[Data excerpts]
☆ ☆ ☆

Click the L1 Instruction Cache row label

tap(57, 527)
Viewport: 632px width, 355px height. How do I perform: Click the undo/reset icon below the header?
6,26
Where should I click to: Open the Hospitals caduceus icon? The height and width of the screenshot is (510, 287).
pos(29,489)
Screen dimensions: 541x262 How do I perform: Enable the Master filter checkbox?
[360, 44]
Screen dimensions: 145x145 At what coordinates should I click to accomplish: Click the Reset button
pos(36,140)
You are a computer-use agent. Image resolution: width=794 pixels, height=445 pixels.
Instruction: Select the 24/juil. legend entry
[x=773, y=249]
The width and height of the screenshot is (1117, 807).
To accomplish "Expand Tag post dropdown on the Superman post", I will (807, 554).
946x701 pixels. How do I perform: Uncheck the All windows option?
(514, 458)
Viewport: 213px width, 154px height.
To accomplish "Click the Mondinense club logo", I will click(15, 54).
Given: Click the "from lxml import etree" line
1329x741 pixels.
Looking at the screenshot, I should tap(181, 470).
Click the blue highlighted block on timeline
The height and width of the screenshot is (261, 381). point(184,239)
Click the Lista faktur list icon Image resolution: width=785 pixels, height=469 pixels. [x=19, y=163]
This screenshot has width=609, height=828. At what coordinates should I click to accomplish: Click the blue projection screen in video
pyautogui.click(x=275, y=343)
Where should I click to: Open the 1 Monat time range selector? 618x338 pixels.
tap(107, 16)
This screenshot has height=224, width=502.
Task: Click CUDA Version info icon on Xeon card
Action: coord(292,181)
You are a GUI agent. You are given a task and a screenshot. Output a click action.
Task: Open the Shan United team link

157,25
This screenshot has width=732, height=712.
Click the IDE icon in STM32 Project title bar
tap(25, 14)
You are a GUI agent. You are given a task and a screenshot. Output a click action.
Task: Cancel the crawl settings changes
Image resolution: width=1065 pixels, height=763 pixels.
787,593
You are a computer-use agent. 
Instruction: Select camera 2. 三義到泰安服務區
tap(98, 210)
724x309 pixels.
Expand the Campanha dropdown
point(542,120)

☆ ☆ ☆

## EXERCISE INSTRUCTIONS
All the records are to be transcribed exactly, with no line missing.

## RESULT OF THE EXERCISE
Click the L1 Instruction Cache row label

tap(57, 527)
Viewport: 632px width, 355px height. How do I perform: Click the undo/reset icon below the header?
6,26
Where should I click to: Open the Hospitals caduceus icon? The height and width of the screenshot is (510, 287).
pos(29,489)
Screen dimensions: 541x262 How do I perform: Enable the Master filter checkbox?
[360, 44]
Screen dimensions: 145x145 At what coordinates should I click to accomplish: Click the Reset button
pos(36,140)
You are a computer-use agent. Image resolution: width=794 pixels, height=445 pixels.
Instruction: Select the 24/juil. legend entry
[x=773, y=249]
The width and height of the screenshot is (1117, 807).
To accomplish "Expand Tag post dropdown on the Superman post", I will (807, 554).
946x701 pixels. How do I perform: Uncheck the All windows option?
(514, 458)
Viewport: 213px width, 154px height.
To accomplish "Click the Mondinense club logo", I will click(15, 54).
Given: Click the "from lxml import etree" line
1329x741 pixels.
Looking at the screenshot, I should tap(181, 470).
Click the blue highlighted block on timeline
The height and width of the screenshot is (261, 381). point(184,239)
Click the Lista faktur list icon Image resolution: width=785 pixels, height=469 pixels. [x=19, y=163]
This screenshot has width=609, height=828. At what coordinates should I click to accomplish: Click the blue projection screen in video
pyautogui.click(x=275, y=343)
Where should I click to: Open the 1 Monat time range selector? 618x338 pixels.
tap(107, 16)
This screenshot has height=224, width=502.
Task: Click CUDA Version info icon on Xeon card
Action: coord(292,181)
You are a GUI agent. You are given a task and a screenshot. Output a click action.
Task: Open the Shan United team link

157,25
This screenshot has width=732, height=712.
Click the IDE icon in STM32 Project title bar
tap(25, 14)
You are a GUI agent. You are given a task and a screenshot. Output a click action.
Task: Cancel the crawl settings changes
Image resolution: width=1065 pixels, height=763 pixels.
787,593
You are a computer-use agent. 
Instruction: Select camera 2. 三義到泰安服務區
tap(98, 210)
724x309 pixels.
Expand the Campanha dropdown
point(542,120)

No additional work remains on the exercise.